As indicated earlier, each linguistic study must define the contextual factors it includes for analysis depending on the study’s focus. In this section, I provide an overview of the relevant factors that are considered for this project. Overall, I adopt Cook’s (2001) classification of contexts relevant for the discussion of advertising.

Firstly, acknowledging the significance of the medium, Cook (2001: 4) proposes the concept of “substance”, which refers to “the physical material which carries or relays text”. For lifestyle magazines, it is important to consider the glossiness of the pages, for example, as these hold a ‘seductive power’ (cf. Kress and van Leeuwen 2001) over readers and encourage the idea of the magazine as a means to relax, escape, or as a treat (Regan 2015: 3). In addition to a focus on substance, Cook argues that pictures, participants, situation, and function of a text may all provide relevant context for interpretation (ibid). Moreover, Cook (2001: 4) also draws attention to paralanguage, the “meaningful behaviour accompanying language”, and to co-text and intertext, which both address “text”2 linked to the document under analysis. Whereas “co-text” is described as “text which precedes or follows that under analysis, and which participants perceive to belong to the same discourse”, “intertext” is defined as “text which the participants perceive as belonging to other discourse, but which they associate with the text under consideration, and which affects their interpretation” (Cook 2001: 4). Although co-text and intertext may prove valuable, their scope is a little unclear - is there a cut-off point where preceding or following text can no longer be regarded as co-text? Or can an entire magazine be considered to be a text’s cotext? Moreover, if the identification of co-text and intertext is entirely dependent on an individual reader’s perception, any classification created for the purpose of analysis would be subjective. However, this subjectivity is inevitable as any discussion of language relies, to some degree, on interpretation; this need not be a weakness provided that the analyst offers transparent insights into his/her considerations and decisions.

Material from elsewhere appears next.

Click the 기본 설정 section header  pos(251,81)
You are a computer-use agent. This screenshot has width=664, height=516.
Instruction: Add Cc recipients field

As it is my aim to compare advertising for cosmetic procedures with other beauty- and body-related content found in lifestyle magazines, the context here comprises the latter type of advertising and editorial content related to beauty or appearance. All editorial material on grooming and beauty products and services is included for FHM and the Gay Times, as the men’s beauty market is still emerging and the number of articles is limited. Women’s lifestyle magazines, however, contain a great number of articles on beauty; hence I only included editorial items on cosmetic procedures. The articles and adverts collected are considered in light of the overarching context, or background, of the overall magazine brand/ personality as, despite some apparent contradictions within a magazine, the brand always presents “a coherent ideological position” (Machin & Thornborrow 2003).

Before proceeding to discuss the methods used for my study, a final question with regards to context must be addressed, namely whether the placement of adverts for cosmetic procedures in lifestyle magazines, regardless of their content, in itself already normalises cosmetic procedures. As the majority of lifestyle magazines address the quest for a better body, presenting cosmetic surgery in this environment may frame cosmetic procedures as comparable to other products and services that are discussed and promoted in the editorial content and adverts in the magazine. I will return to this issue in later chapters.